The Earth has a magnetic field which is approximately aligned with its axis of rotation. A magnetic compass is a device that uses this field to determine the cardinal directions. Magnetic compasses are widely used, but only moderately accurate.

The Sun

The position of the Sun in the sky can be used for orientation if the general time of day is known. In the morning the Sun rises roughly in the east (due east only on the equinoxes) and tracks upwards. In the evening it sets in the west, again roughly and only due west exactly on the equinoxes. In the middle of the day it is to the south for viewers in the Northern Hemisphere, who live north of the Tropic of Cancer, and the north for those in the Southern Hemisphere, who live south of the Tropic of Capricorn. This method does not work very well when closer to the equator (i.e. between the Tropic of Cancer and the Tropic of Capricorn) since, in the northern hemisphere, the sun may be directly overhead or even to the north in summer. Conversely, at low latitudes in the southern hemisphere the sun may be to the south of the observer in summer. In these locations, one needs first to determine whether the sun is moving from east to west through north or south by watching its movements—left to right means it is going through south while right to left means it is going through north; or one can watch the sun's shadows. If they move clockwise, the sun will be in the south at midday, and if they move anticlockwise, then the sun will be in the north at midday.

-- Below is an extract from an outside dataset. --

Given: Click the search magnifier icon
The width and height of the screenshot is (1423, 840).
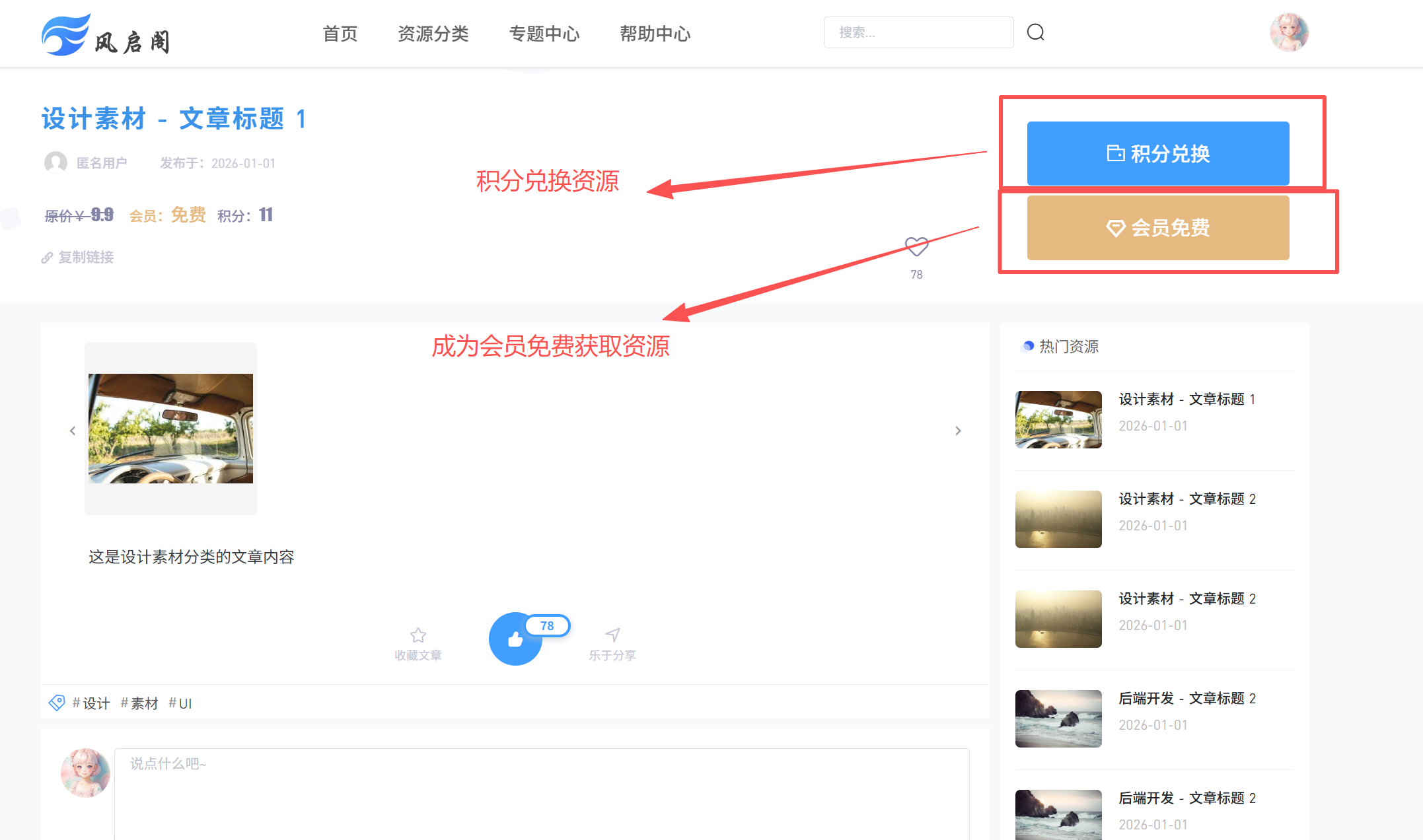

Because of the Earth's axial tilt, no matter what the location of the viewer, there are only two days each year when the sun rises precisely due east. These days are the equinoxes. On all other days, depending on the time of year, the sun rises either north or south of true east (and sets north or south of true west). For all locations the sun is seen to rise north of east (and set north of west) from the Northward equinox to the Southward equinox, and rise south of east (and set south of west) from the Southward equinox to the Northward equinox.

Watch face

There is a traditional method by which an analog watch can be used to locate north and south. The Sun appears to move in the sky over a 24-hour period while the hour hand of a 12-hour clock face takes twelve hours to complete one rotation. In the northern hemisphere, if the watch is rotated so that the hour hand points toward the Sun, the point halfway between the hour hand and 12 o'clock will indicate south. For this method to work in the southern hemisphere, the 12 is pointed toward the Sun and the point halfway between the hour hand and 12 o'clock will indicate north. During daylight saving time, the same method can be employed using 1 o'clock instead of 12. The difference between local time and zone time, the equation of time, and (near the tropics) the non-uniform change of the Sun's azimuth at different times of day limit the accuracy of this method.

Sundial

A portable sundial can be used as a more accurate instrument than a watch for determining the cardinal directions. Since the design of a sundial takes account of the latitude of the observer, it can be used at any latitude. See: Sundial#Using a sundial as a compass.

Astronomy

Astronomy provides a method for finding direction at night. All the stars appear to lie on the imaginary Celestial sphere. Because of the rotation of the Earth, the Celestial Sphere appears to rotate around an axis passing through the North and South poles of the Earth. This axis intersects the Celestial Sphere at the North and South Celestial poles, which appear to the observer to lie directly above due North and South respectively on the horizon.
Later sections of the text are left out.